Start of RECORDS TO USE

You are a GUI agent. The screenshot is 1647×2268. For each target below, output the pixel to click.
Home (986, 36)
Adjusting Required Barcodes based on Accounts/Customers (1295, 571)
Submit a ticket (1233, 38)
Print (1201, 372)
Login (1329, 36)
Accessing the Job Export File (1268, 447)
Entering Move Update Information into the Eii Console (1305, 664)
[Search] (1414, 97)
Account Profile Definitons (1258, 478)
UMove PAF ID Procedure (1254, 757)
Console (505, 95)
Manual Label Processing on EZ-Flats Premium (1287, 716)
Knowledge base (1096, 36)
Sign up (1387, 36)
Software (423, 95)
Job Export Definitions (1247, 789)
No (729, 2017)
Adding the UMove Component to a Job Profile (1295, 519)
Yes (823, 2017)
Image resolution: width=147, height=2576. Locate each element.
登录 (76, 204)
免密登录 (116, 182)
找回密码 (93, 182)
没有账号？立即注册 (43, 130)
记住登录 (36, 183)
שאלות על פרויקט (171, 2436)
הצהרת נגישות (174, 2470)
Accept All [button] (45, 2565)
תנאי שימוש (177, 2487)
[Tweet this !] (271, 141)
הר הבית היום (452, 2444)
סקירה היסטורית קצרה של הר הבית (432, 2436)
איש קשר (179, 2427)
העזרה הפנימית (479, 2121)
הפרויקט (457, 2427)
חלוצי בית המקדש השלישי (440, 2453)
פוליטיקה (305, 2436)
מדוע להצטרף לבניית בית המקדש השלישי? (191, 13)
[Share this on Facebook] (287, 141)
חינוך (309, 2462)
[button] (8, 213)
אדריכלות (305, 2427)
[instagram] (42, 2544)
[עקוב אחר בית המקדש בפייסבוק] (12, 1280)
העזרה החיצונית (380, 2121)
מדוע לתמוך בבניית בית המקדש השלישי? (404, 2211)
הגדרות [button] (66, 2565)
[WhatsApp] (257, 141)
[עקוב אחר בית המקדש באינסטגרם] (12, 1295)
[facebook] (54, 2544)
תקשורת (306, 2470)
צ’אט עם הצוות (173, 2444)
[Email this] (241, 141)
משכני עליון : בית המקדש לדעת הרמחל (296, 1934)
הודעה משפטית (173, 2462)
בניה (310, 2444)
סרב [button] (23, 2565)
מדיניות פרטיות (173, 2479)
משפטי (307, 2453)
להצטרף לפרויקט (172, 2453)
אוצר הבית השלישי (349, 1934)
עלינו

End of RECORDS TO USE

ASSIGNMENT:
Give the listing again, word for word.

EXERCISE OUTPUT:
You are a GUI agent. The screenshot is 1647×2268. For each target below, output the pixel to click.
Home (986, 36)
Adjusting Required Barcodes based on Accounts/Customers (1295, 571)
Submit a ticket (1233, 38)
Print (1201, 372)
Login (1329, 36)
Accessing the Job Export File (1268, 447)
Entering Move Update Information into the Eii Console (1305, 664)
[Search] (1414, 97)
Account Profile Definitons (1258, 478)
UMove PAF ID Procedure (1254, 757)
Console (505, 95)
Manual Label Processing on EZ-Flats Premium (1287, 716)
Knowledge base (1096, 36)
Sign up (1387, 36)
Software (423, 95)
Job Export Definitions (1247, 789)
No (729, 2017)
Adding the UMove Component to a Job Profile (1295, 519)
Yes (823, 2017)
Image resolution: width=147, height=2576. Locate each element.
登录 (76, 204)
免密登录 (116, 182)
找回密码 (93, 182)
没有账号？立即注册 (43, 130)
记住登录 (36, 183)
שאלות על פרויקט (171, 2436)
הצהרת נגישות (174, 2470)
Accept All [button] (45, 2565)
תנאי שימוש (177, 2487)
[Tweet this !] (271, 141)
הר הבית היום (452, 2444)
סקירה היסטורית קצרה של הר הבית (432, 2436)
איש קשר (179, 2427)
העזרה הפנימית (479, 2121)
הפרויקט (457, 2427)
חלוצי בית המקדש השלישי (440, 2453)
פוליטיקה (305, 2436)
מדוע להצטרף לבניית בית המקדש השלישי? (191, 13)
[Share this on Facebook] (287, 141)
חינוך (309, 2462)
[button] (8, 213)
אדריכלות (305, 2427)
[instagram] (42, 2544)
[עקוב אחר בית המקדש בפייסבוק] (12, 1280)
העזרה החיצונית (380, 2121)
מדוע לתמוך בבניית בית המקדש השלישי? (404, 2211)
הגדרות [button] (66, 2565)
[WhatsApp] (257, 141)
[עקוב אחר בית המקדש באינסטגרם] (12, 1295)
[facebook] (54, 2544)
תקשורת (306, 2470)
צ’אט עם הצוות (173, 2444)
[Email this] (241, 141)
משכני עליון : בית המקדש לדעת הרמחל (296, 1934)
הודעה משפטית (173, 2462)
בניה (310, 2444)
סרב [button] (23, 2565)
מדיניות פרטיות (173, 2479)
משפטי (307, 2453)
להצטרף לפרויקט (172, 2453)
אוצר הבית השלישי (349, 1934)
עלינו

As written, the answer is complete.